Apresentado pelo Salomão “Revista Caras” Schvartzman (quem acha o apelido maldoso não conhece a figura, que acharia um elogio).
Título idiota, na esteira do Divirta-se com os Clássicos.
O objetivo é apresentar o melhor da música, dos grandes gênios, por quem mais entende do assunto. Consiste (o primeiro programa foi assim) de primeiros movimentos – sim, apenas o 1º – de Sinfonias Megapopulares, esquartejamentos semelhantes e Danúbios Azuis, antecedidos por comentários românticos bregas e extremamente fetichistas.
Em relação aos cosméticos, o slogan diz algo como: “para o homem que ousa se cuidar.” Talvez um dia eu pare de comer por causa desse tipo de atitude, mas eu parei de usar a espuma de barbear e a loção pós-barba desta marca que me ofende, supondo que sou um ouvinte estúpido (talvez seja, mas não tanto). Eu até gostava, mas prefiro empresas que ousam em coisas ousadas ou que não ousam em coisas não ousadas (Sáb. Perf.) ou que não ousam no que não é da sua conta – afinal, o que tem a ver Beethoven com hidratantes?
Música Impossível
O melhor e mais relevante programa já produzido pela emissora, até onde eu já escutei. Primeiro exterminaram a reprise, depois adiaram o horário, e, finalmente, impossibilitaram o programa.
No lugar colocaram o novo Kaleidoscópio, do talentoso compositor Almeida Prado, cujo primeiro programa foi excelente.
O que importa discutir é que um não substitui o outro. Apesar de aparentemente semelhantes, são completamente diferentes.
Almeida Prado – ao que indica o 1º programa, os próximos e o seu texto sobre – tentará apresentar aquilo que é fundamental na Música do séc. XX. Os “Clássicos” contemporâneos. A vanguarda dos livros de História, estabelecida como repertório.

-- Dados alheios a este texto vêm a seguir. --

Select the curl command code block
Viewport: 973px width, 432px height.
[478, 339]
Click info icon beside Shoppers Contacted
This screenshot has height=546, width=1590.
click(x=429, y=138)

O grande Ruggero abraça o risco, os outsiders, e sempre tentou trazer o que está “à margem da margem”.
Almeida Prado tocou os gigantes Varèse, Messiaen e Ligeti (uma de minhas maiores paixões); tocará nas próximas vezes Villa-Lobos, Glass, Carter, Gilberto Mendes. Provavelmente teremos adiante os geniais Webern, Berg, Stravinsky, Bartók, Berio, etc (e talvez não Boulez e Stockhausen, por divergências estéticas).

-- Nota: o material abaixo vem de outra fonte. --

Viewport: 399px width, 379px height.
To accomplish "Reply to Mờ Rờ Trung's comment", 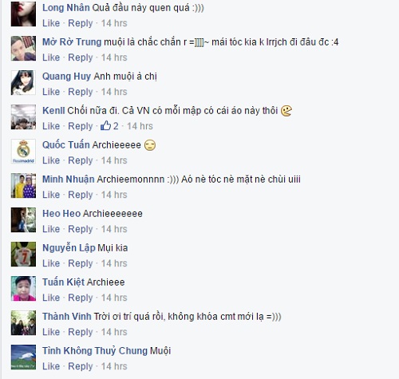I will click(81, 57).
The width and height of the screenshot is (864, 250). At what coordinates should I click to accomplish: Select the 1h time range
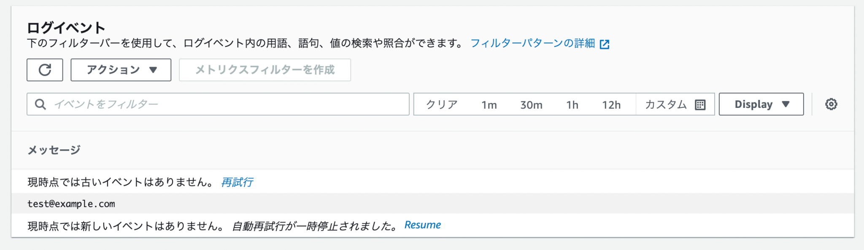[572, 104]
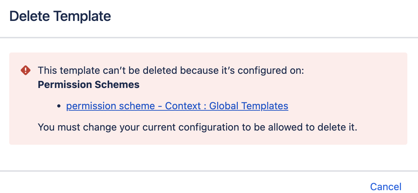Click the word "Context" in the link
The height and width of the screenshot is (193, 418).
pos(184,106)
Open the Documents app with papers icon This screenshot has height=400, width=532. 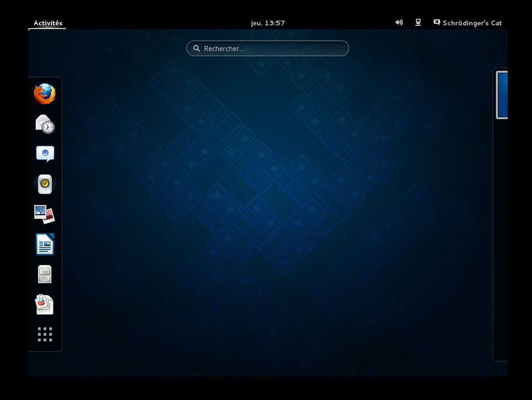[45, 304]
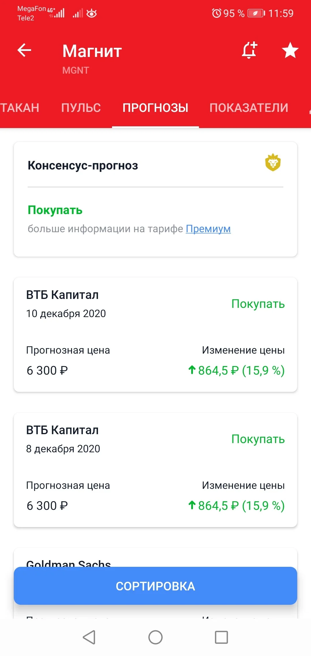The image size is (311, 656).
Task: Switch to the partially visible ТАКАН tab
Action: [20, 108]
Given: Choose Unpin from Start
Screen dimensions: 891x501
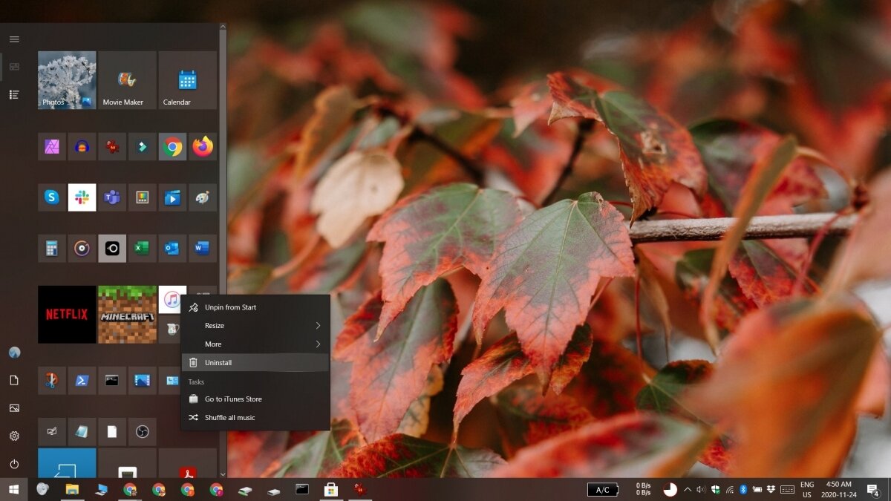Looking at the screenshot, I should pos(255,307).
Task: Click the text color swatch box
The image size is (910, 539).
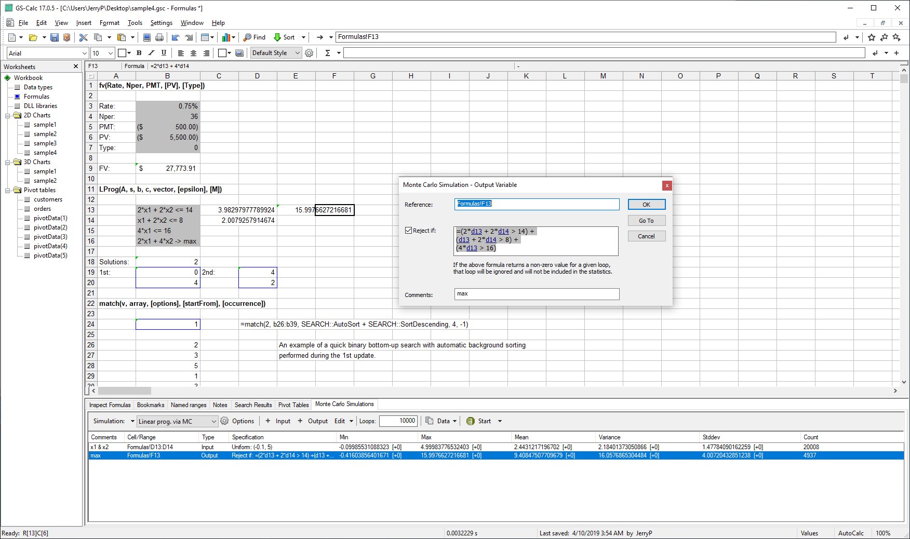Action: pyautogui.click(x=122, y=53)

Ruggero nos trouxe Subotnick, Wolpe, Brown, o mendigo Partch, o “muito falado e pouco escutado” Schaeffer, o poeta sonoro Henri Chopin, etc.

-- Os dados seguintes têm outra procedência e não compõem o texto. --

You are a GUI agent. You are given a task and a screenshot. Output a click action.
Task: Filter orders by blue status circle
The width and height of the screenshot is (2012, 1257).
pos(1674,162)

Se são tipos diversos de repertório, as abordagens são também diversas.
R.R. fazia programas inteiros – ou séries – sobre apenas um compositor, trazendo muitas informações, e nos dando ao menos uma pequena idéia de compositores desconhecidos através de peças variadas. Apresentou, por exemplo, dois programas sobre Nancarrow (sou suspeito para falar, pois eu que pedi este) e um insano programa de seis horas com o rocambolesco Opus Clavicembalisticum, de Sorabji. Hoje isto seria impossível, e, se acontecesse, seria com os comerciais narrados por cima, de que eu já falei.
Já A.P. tenta contrastar diferentes compositores, algo como o método de Ezra Pound, sem receio de esquartejar obras ou mostrar apenas movimentos para atingir seus objetivos.
Ambos métodos são fascinantes, mas diferentes. Deveríamos ter ambos, afinal é um disparate uma rádio de música de alto repertório ter apenas uma hora por semana com a música feita a partir de 100 anos atrás.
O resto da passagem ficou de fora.